A new proposal from the Trump administration will add to these seniors’ woes. The reform, released last month by the Centers for Medicare and Medicaid Services, legitimizes a destructive tactic that some insurers use to extract more money than they should from patients. If implemented, the proposal would make it even more difficult for people to afford their medications.

High out-of-pocket drug costs have been a major challenge for our health system for some time. But, in recent years, the burden borne by older Americans has gotten worse.

Roughly 7.5 million seniors can’t pay for some of their prescriptions. And in 80 percent of cases, the copays that seniors struggle with are for drugs that treat “a somewhat or very serious health condition,” according to a recent report by Gallup and West Health, a nonprofit.

Too often, to cope with high out-of-pocket costs, seniors deviate from their prescribed treatment regimen by skipping doses, cutting pills in half, or failing to fill prescriptions altogether. Indeed, as many as half of those living with a chronic disease have failed to take their medicines as prescribed, often because of cost.

The consequences of this medication “non-adherence” can be severe — and sometimes life-threatening. Non-adherence leads to more than 100,000 deaths a year and is behind 10 percent of hospitalizations.

Fortunately, support programs to help seniors afford their medications abound — and are proliferating. Many drug companies offer “co-pay assistance programs” to help seniors reduce their out-of-pocket medication expenses.

Normally, the value of any prescription-drug coupon counts toward a patient’s deductible. In this way, coupons reduce how much of her own money a patient must spend before she hits her deductible and her insurer starts picking up the tab.

For patients who depend on one or more brand-name medicines, such copay-assistance coupons can be life-changing. The value of these discounts totaled $13 billion in 2018 — up from $6 billion in 2014. One in five privately insured patients that takes a brand-name drug uses coupons to defray some of their costs.

Moreover, several studies have shown that manufacturer coupons raise adherence rates for a number of different medications.

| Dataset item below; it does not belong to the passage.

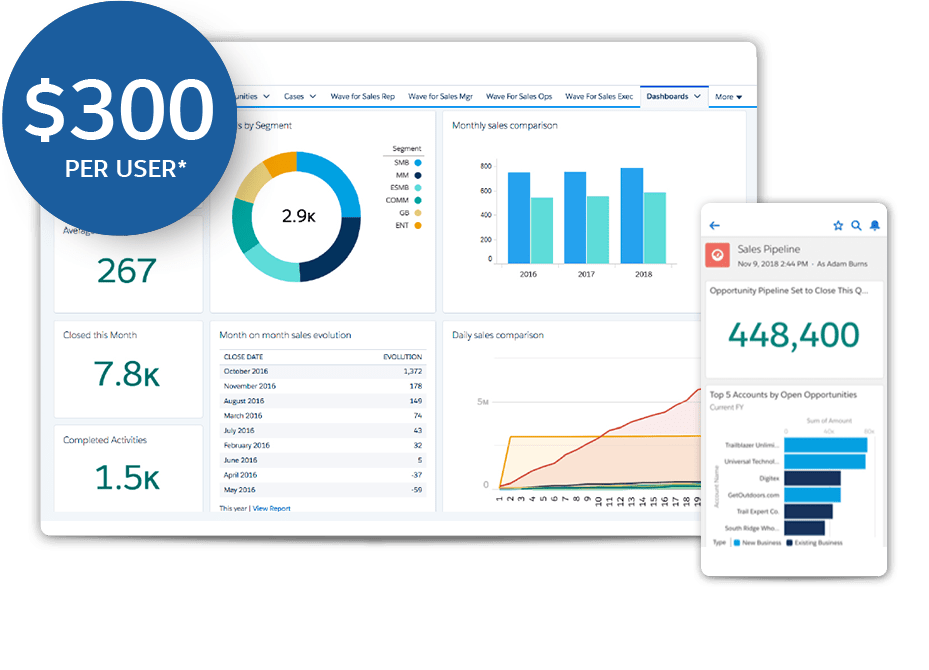929x670 pixels.
Task: Favorite the dashboard via the star icon
Action: click(838, 225)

Increasingly, though, insurers are ignoring copay assistance coupons when calculating a patient’s out-of-pocket maximum. The motivation here is to shift a greater share of drug costs onto patients — even if it means endangering the health of those already struggling to pay for their medicines.

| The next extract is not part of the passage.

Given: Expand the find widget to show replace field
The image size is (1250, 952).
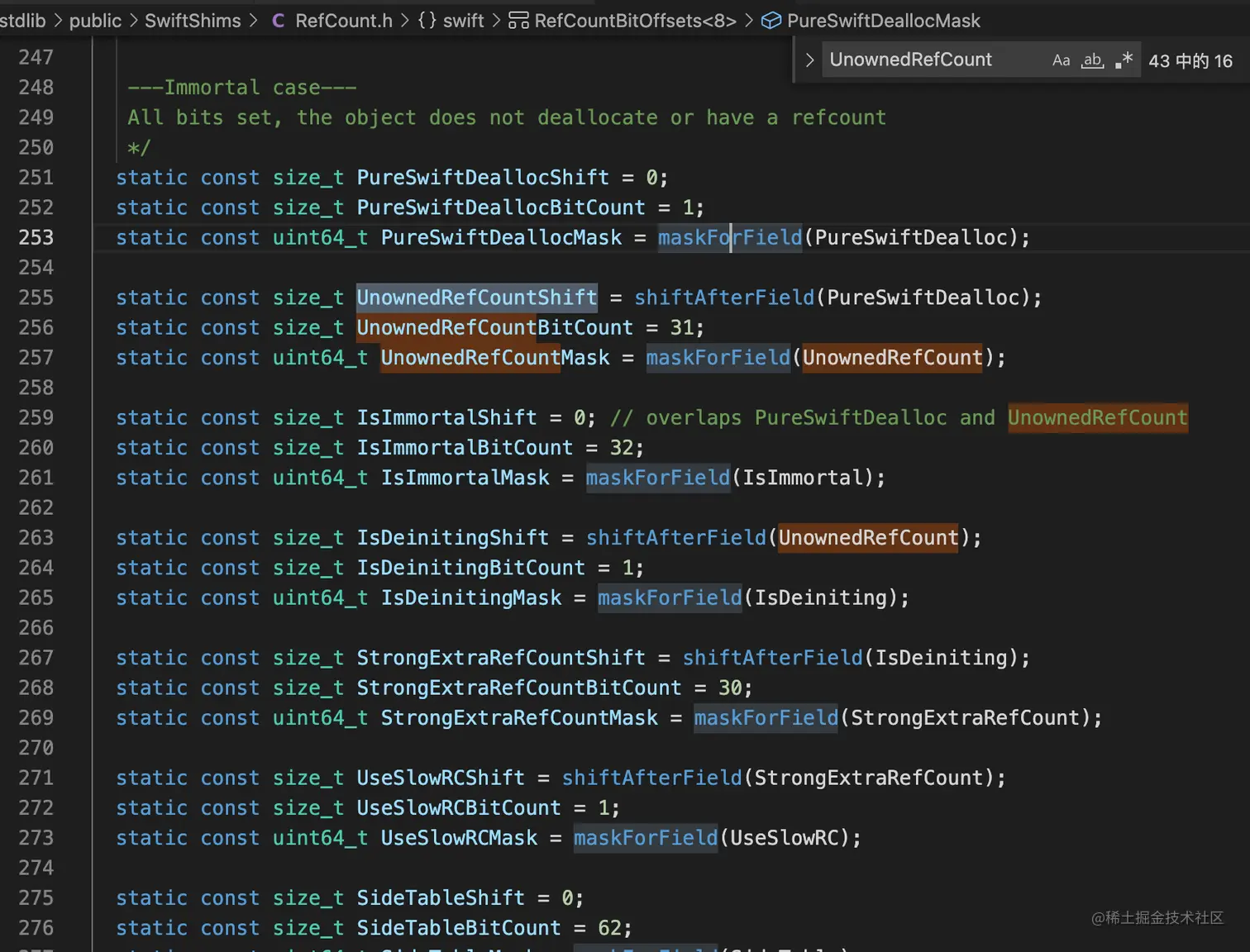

It’s no surprise, then, that several states have passed laws requiring health plans to count manufacturer coupons toward a patient’s deductible. Yet instead of strengthening those efforts, the Trump administration appears poised to give insurers its blessing to ignore copay assistance coupons.

The reform would be unacceptable coming from any administration, but especially one that has promised to make lowering drug costs a priority.

The proposal puts the financial interests of insurance companies before the lives of actual patients. And it betrays America’s seniors.